Comparison of chemotherapy effects on mechanical sensitivity and food-maintained operant responding in male and female rats
Author(s) -
Luke P Legakis,
Clare M Diester,
E. Andrew Townsend,
Ladan Karim-Nejad,
S. Stevens Negus
Publication year - 2019
Publication title -
behavioural pharmacology
Language(s) - English
Resource type - Journals
SCImago Journal Rank - 0.711
H-Index - 80
eISSN - 1473-5849
pISSN - 0955-8810
DOI - 10.1097/fbp.0000000000000527
Subject(s) - medicine , chemotherapy , neuropathic pain , bortezomib , paclitaxel , morphine , chemotherapy induced peripheral neuropathy , oxaliplatin , anesthesia , vincristine , peripheral neuropathy , pharmacology , cancer , endocrinology , cyclophosphamide , colorectal cancer , multiple myeloma , diabetes mellitus
Chemotherapies of varying classes often cause neuropathy and debilitating chemotherapy-induced neuropathic pain sufficient to limit treatment and reduce quality of life for many patients battling cancer.
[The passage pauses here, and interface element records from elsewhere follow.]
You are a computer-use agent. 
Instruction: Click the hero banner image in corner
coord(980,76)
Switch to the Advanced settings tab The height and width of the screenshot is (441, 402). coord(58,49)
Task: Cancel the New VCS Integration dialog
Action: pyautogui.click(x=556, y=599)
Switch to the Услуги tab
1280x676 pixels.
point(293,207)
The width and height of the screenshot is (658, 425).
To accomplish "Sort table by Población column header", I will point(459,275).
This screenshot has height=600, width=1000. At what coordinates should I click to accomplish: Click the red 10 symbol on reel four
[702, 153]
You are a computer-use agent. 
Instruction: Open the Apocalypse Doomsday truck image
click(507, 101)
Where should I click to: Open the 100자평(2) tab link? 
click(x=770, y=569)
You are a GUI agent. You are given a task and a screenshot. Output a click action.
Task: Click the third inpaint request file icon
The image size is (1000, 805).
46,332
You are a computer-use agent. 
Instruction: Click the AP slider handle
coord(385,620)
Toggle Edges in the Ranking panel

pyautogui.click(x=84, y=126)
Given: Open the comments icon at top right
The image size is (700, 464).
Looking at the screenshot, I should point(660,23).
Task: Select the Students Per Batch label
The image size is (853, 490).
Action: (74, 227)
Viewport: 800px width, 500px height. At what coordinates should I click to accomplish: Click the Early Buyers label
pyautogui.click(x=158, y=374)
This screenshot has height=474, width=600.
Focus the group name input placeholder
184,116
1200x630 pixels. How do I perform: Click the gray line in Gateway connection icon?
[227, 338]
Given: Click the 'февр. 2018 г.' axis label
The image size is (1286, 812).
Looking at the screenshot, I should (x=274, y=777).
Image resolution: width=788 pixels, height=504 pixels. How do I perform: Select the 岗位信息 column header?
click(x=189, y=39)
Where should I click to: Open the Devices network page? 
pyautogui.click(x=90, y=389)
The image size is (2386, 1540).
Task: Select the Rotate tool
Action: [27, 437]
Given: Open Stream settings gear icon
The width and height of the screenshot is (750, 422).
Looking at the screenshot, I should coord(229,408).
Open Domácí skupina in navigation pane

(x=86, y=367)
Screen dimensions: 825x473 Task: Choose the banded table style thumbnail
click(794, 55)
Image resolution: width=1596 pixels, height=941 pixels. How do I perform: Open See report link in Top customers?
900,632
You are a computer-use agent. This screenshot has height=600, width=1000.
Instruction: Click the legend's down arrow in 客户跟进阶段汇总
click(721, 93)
There are currently no effective preventive or alleviative treatments for chemotherapy-induced neuropathic pain. Preclinical models have been developed to test candidate chemotherapy-induced neuropathic pain treatments; however, studies using these models rarely provide direct comparisons of effects of different chemotherapies or assess the degree to which chemotherapies produce clinically relevant signs of pain-depressed behavior. Male and female Sprague-Dawley rats received four injections of vehicle, paclitaxel, oxaliplatin, vincristine, or bortezomib on alternate days. Mechanical hypersensitivity, body weight, and food-maintained operant responding were evaluated before, during, and for up to 42 days after initiation of treatment. Morphine potency and effectiveness to reverse chemotherapy-induced effects were also evaluated. All four chemotherapies produced dose-dependent and sustained mechanical hypersensitivity in all rats. Vincristine and oxaliplatin produced transient weight loss and decreases in food-maintained operant responding in all rats, whereas paclitaxel and bortezomib produced lesser or no effect. At 4 weeks after treatment, operant responding was depressed only in paclitaxel-treated males. Morphine reversed mechanical hypersensitivity in all rats but failed to reverse paclitaxel-induced depression of operant responding in males. We conclude that chemotherapy treatments sufficient to produce sustained mechanical hypersensitivity failed to produce sustained or morphine-reversible behavioral depression in rats. Insofar as pain-related behavioral depression is a cardinal sign of chemotherapy-induced neuropathic pain in humans, these results challenge the presumption that these chemotherapy-dosing regimens are sufficient to model clinically relevant chemotherapy-induced neuropathic pain in rats.